Dans les situations de crises, certains d’entre nous passent en état de « stase ». Comme un déni de la réalité, une vaine attente, sans doute nécessaire pour arriver à digérer les faits. Ou dans l’attente du lendemain, pour bien se convaincre de la réalité de la situation. D'autres suivent le plan, qui devient bouée de sauvetage … alors qu’un plan n’est jamais qu’un outil destiné à mesurer les écarts, et doit être en permanence réévalué. 

Je crains donc, mon cher François, que l’heure des choix arrive.
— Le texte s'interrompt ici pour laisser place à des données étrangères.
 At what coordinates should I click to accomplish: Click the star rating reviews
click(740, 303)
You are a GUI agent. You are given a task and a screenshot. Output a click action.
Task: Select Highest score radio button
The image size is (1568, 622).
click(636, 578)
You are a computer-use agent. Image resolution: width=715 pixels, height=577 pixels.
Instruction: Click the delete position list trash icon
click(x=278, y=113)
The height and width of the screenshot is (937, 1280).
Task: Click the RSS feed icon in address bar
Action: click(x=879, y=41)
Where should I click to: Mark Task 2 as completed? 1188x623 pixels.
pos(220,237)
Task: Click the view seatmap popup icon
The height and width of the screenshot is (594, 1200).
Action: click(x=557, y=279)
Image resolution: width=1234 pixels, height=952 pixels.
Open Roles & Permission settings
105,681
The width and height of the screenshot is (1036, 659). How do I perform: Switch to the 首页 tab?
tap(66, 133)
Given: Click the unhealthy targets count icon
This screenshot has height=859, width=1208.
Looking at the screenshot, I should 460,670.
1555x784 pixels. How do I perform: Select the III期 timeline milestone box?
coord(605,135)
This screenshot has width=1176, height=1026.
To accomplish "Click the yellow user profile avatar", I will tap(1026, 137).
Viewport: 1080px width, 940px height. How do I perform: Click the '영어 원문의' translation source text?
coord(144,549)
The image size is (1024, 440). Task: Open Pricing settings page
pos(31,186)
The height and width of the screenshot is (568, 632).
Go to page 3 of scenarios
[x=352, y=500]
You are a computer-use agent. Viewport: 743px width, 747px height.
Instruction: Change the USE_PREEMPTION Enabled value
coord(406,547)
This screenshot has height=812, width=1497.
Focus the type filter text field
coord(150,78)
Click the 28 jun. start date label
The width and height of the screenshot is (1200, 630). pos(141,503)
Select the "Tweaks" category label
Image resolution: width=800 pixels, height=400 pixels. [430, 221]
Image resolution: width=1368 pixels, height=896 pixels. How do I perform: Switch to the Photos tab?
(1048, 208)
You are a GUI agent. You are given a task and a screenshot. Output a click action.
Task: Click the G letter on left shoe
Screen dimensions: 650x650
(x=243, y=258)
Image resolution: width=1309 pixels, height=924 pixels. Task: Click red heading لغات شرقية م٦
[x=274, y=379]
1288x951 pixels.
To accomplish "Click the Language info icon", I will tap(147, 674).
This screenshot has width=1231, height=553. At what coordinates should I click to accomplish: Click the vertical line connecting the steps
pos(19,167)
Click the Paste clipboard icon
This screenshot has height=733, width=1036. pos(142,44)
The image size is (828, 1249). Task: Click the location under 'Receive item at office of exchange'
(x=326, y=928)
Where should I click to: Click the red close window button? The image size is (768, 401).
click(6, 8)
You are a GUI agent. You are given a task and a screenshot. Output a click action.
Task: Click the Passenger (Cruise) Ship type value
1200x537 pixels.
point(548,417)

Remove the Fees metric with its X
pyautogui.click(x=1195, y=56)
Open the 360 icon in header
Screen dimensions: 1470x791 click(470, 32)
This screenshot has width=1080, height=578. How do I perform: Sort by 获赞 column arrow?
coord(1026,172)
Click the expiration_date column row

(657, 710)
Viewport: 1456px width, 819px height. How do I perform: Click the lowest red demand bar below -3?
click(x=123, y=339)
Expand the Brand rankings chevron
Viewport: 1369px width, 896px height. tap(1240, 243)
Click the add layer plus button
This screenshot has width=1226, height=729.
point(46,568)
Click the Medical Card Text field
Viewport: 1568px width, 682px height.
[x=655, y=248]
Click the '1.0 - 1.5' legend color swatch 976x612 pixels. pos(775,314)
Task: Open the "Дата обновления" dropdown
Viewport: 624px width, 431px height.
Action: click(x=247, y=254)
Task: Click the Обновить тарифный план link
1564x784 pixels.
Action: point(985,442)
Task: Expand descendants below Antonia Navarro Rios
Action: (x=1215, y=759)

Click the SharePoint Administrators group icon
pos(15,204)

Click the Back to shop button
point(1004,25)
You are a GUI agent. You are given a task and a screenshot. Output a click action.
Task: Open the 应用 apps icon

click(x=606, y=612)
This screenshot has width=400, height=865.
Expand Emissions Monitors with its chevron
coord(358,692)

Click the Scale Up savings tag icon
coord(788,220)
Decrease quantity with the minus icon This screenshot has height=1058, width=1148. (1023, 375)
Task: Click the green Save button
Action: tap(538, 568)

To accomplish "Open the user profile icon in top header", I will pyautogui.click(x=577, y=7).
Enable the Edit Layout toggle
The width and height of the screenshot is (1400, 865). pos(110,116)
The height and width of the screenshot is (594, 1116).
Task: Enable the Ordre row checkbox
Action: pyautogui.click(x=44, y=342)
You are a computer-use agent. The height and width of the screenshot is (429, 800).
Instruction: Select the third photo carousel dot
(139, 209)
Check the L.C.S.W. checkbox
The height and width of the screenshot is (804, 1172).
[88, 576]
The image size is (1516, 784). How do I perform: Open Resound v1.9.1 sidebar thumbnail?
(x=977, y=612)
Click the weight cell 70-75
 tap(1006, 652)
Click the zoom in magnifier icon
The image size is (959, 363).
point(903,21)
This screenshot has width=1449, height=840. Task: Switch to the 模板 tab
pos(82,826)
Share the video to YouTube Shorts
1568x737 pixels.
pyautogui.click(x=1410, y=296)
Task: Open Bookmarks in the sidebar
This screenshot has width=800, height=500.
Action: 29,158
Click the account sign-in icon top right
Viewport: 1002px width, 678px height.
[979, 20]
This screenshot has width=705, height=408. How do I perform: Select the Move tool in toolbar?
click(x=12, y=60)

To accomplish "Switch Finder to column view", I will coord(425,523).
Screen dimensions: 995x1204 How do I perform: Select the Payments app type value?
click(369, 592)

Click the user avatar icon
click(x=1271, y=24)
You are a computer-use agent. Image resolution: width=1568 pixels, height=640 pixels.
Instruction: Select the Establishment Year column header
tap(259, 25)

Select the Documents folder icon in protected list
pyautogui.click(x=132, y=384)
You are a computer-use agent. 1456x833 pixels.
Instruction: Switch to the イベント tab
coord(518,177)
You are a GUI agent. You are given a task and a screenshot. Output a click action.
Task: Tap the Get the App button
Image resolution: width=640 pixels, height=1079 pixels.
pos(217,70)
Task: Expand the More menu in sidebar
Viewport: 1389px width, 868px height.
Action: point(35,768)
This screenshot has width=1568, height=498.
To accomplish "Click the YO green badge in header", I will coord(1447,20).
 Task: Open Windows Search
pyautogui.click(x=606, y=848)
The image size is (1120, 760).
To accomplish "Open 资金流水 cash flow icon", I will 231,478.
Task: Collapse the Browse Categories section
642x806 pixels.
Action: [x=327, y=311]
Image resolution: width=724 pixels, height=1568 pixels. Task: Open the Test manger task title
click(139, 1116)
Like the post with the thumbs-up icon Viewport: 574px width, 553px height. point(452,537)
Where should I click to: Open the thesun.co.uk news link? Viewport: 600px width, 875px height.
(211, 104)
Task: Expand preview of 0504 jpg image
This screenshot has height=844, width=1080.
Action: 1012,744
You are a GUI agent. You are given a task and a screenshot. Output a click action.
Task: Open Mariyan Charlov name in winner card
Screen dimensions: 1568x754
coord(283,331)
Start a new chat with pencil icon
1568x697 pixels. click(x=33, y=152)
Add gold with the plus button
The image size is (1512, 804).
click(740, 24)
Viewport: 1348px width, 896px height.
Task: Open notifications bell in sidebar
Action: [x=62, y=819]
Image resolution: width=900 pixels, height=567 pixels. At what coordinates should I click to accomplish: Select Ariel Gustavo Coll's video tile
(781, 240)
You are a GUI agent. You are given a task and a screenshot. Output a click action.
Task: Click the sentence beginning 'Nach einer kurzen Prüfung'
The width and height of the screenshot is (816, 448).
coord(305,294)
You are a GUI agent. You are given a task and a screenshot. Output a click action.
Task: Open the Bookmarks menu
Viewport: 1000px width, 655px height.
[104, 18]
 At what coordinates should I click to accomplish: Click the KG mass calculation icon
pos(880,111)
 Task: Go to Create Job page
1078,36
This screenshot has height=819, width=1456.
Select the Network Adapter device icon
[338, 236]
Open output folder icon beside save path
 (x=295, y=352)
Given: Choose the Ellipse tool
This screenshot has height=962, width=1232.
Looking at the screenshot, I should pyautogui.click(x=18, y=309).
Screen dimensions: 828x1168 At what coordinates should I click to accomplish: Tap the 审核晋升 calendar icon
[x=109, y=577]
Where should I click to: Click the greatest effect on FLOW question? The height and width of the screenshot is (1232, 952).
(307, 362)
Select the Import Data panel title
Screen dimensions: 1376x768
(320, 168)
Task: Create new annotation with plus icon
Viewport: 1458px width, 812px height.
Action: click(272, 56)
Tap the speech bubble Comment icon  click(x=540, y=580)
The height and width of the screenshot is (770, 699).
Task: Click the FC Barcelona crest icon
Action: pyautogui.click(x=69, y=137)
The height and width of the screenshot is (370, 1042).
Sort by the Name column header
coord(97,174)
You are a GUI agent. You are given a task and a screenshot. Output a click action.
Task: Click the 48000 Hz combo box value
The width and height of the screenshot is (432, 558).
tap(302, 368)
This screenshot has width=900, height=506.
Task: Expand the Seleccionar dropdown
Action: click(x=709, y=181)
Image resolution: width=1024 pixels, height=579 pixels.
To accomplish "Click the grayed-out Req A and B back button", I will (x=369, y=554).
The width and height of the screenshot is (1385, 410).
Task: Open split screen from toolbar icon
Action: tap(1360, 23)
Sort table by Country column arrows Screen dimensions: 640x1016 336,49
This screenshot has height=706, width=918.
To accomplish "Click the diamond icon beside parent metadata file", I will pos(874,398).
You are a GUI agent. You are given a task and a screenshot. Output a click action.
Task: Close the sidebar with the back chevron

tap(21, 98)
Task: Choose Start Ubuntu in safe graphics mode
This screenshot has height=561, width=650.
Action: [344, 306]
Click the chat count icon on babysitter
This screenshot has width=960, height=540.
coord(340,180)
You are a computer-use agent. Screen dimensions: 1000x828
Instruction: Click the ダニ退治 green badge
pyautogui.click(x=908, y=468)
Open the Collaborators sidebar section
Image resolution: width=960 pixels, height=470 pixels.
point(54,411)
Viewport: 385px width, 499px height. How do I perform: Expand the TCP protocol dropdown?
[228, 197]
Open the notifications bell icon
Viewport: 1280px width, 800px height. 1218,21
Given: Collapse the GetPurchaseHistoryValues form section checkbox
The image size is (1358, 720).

On le sait, un choix est avant tout un renoncement. Un choix est difficile. Cependant, n’entends tu pas le peuple commencer à gronder, dans cet état qui te confère tant de pouvoir ? N’entends tu pas ceux qui t’alertent sur ta communication défaillante ? N’entends tu pas que ce peuple ne te comprend pas, s'interroge et s’inquiète davantage chaque jour ? N’entends tu pas les voix qui s’élèvent, et te proposent de changer de cap ? 

En plus, je crains que tu sois pris dans une spirale infernale. 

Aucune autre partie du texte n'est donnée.